WORK TASK:
Repeat verbatim, and only, the lines of the data below, beginning at the line that contains "Click help icon" and stopping after the line that contains "The height and width of the screenshot is (768, 1376).".

RAW DATA:
>>>>
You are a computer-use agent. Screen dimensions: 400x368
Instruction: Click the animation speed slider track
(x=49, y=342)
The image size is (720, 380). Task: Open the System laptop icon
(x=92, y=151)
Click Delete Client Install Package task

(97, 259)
<<<<
>>>>
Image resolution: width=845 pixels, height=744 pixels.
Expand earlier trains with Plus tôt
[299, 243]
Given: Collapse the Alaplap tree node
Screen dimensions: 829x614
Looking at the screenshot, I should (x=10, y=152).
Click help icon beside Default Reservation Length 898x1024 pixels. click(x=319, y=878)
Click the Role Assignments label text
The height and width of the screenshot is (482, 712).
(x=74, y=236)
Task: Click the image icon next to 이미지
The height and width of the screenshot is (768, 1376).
<<<<
FINAL ANSWER:
Click help icon beside Default Reservation Length 898x1024 pixels. click(x=319, y=878)
Click the Role Assignments label text
The height and width of the screenshot is (482, 712).
(x=74, y=236)
Task: Click the image icon next to 이미지
The height and width of the screenshot is (768, 1376).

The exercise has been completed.